AS I HAVE written in the past, emails and I have a love hate relationship.
I love the fact that I can communicate easily with clients and contacts all over the world in a split second. But I hate the fact that I get too many of them every day.
I have discovered another fault with emails however that has proved itself to be dangerous recently – they can easily be taken in the wrong context.
We have a partner in the office who writes emails almost in some kind of old fashioned telegraph style language; very short and to the point. He never uses pleasantries or greetings, and rarely even uses the recipient’s name.
Some of the newer, younger staff have come to me and asked if they have done something to upset him. I merely tell them not to worry; it is just his way of writing emails.
I think he even types with one finger, as if he is prodding at the keyboard in anger! I have told the staff to make sure that in email replies back to him they should be doubly nice, lay it on thick, just to see if it triggers him into being pleasant.
It rarely does. Another example of how emails can cause upset is just this last week I wrote one to a manager of one of the offices while I was having a bad day. I was ranting to her about a client who is currently giving us a hard time, not paying his bill, being slow to return paperwork, not responding to queries etc.
I emailed her a “wish list” of how I wanted the client to behave and what I want us to do about him.
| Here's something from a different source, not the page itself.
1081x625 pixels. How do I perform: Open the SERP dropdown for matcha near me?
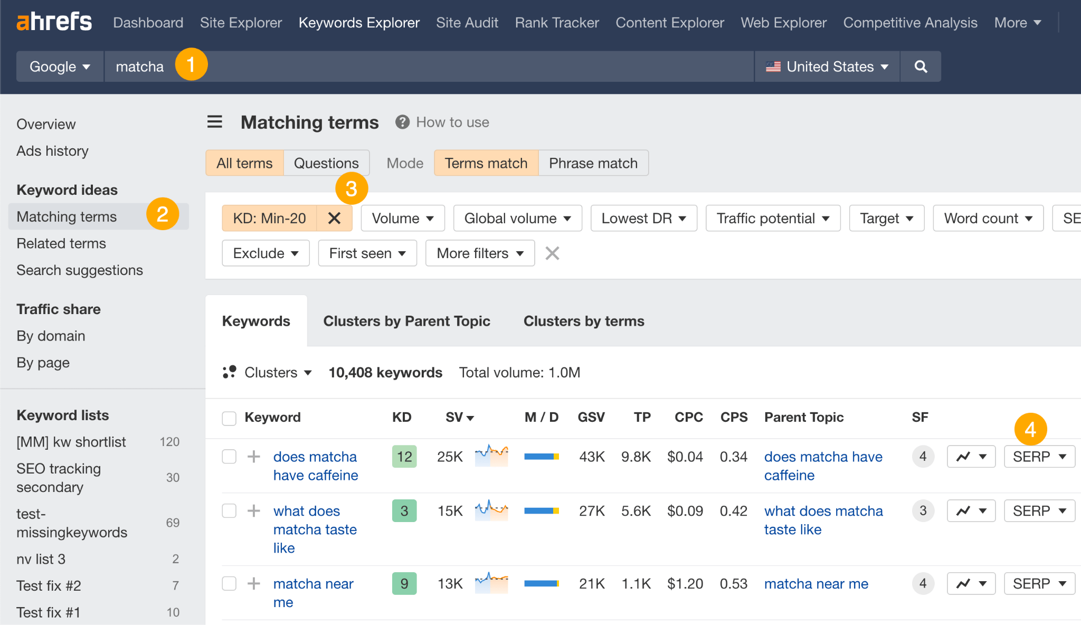click(1039, 583)
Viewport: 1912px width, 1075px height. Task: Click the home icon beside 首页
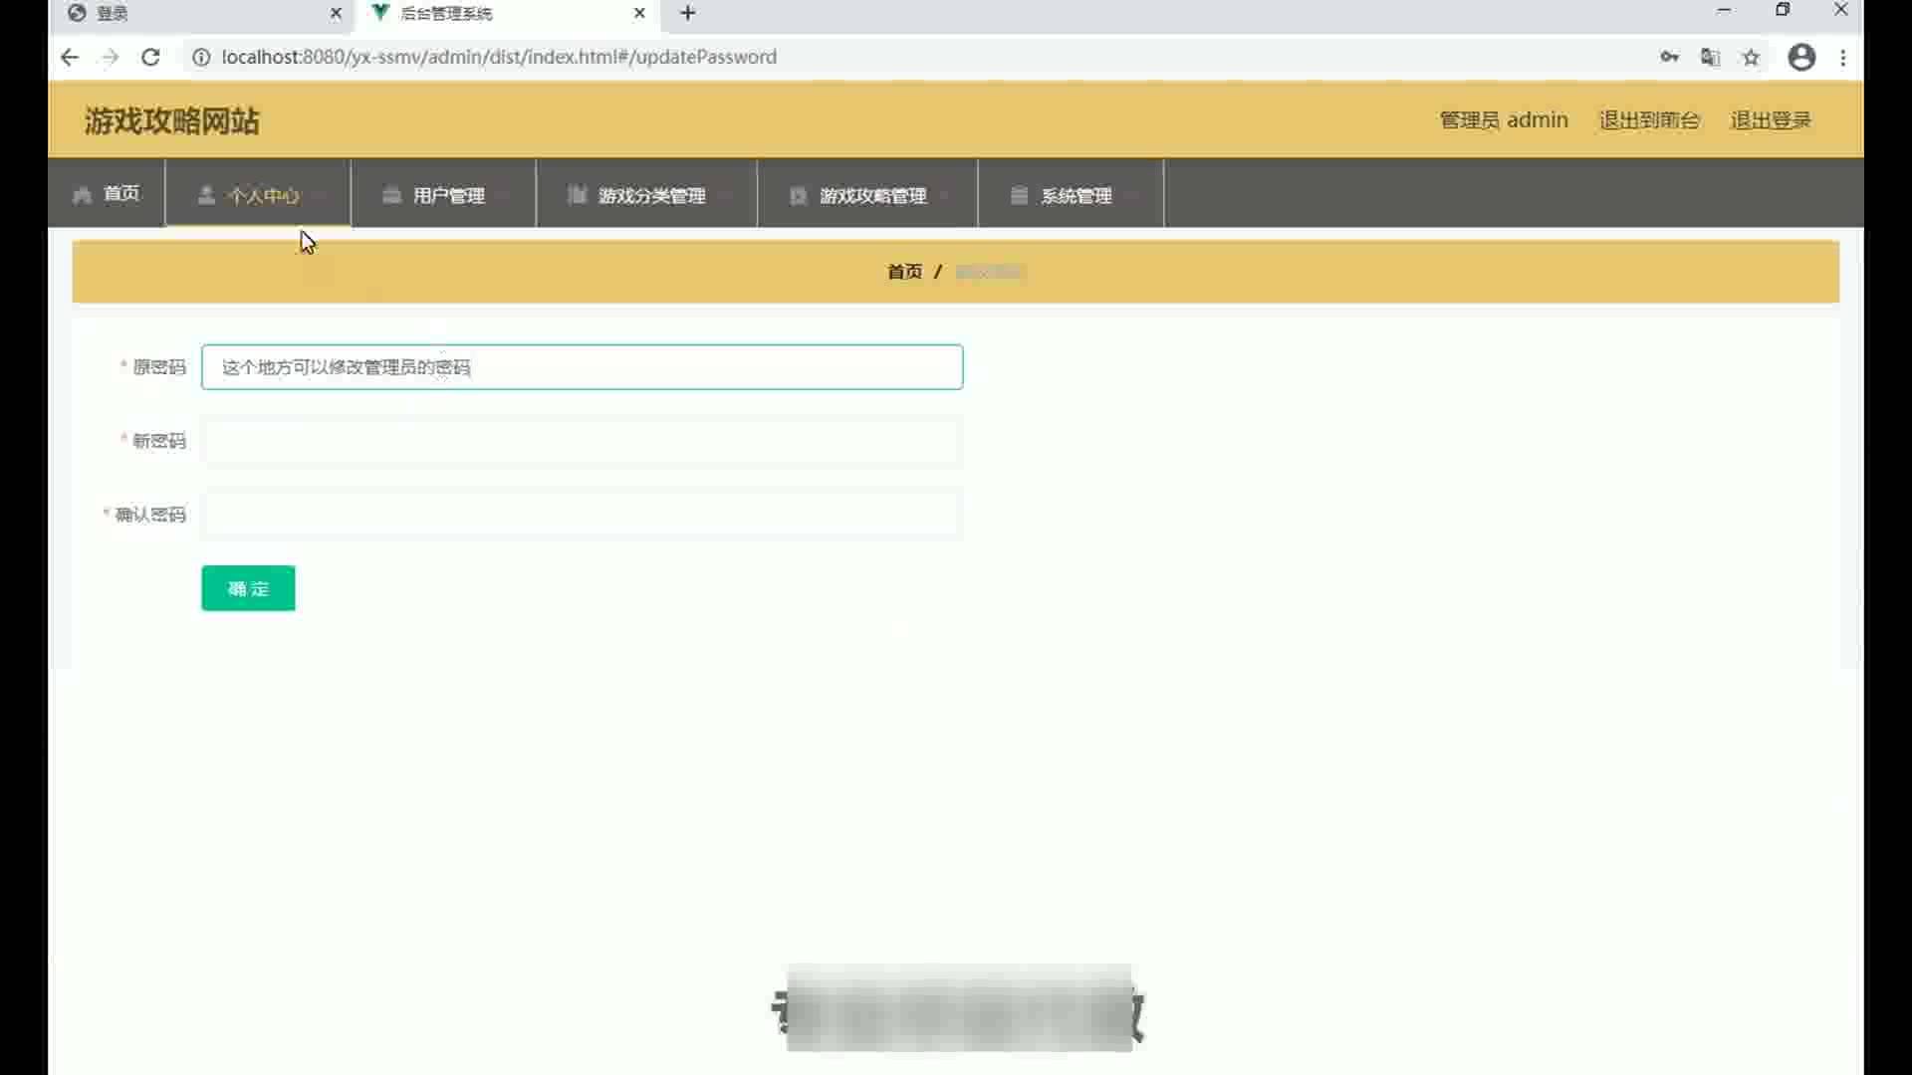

The manager read it as an action list of what I wanted her to talk to the client about, so she then proceeded to email the client requesting all the things on my ‘wish list’ be adhered to.
Within five minutes of her sending the email the client was on the phone expressing his disgust at our requests for him to pay up or leave, and for him to change his bookkeeper – who just so happens to be his wife.
I might set up a company policy that all emails need to have emoticons on them so there can be no misunderstanding about their tone.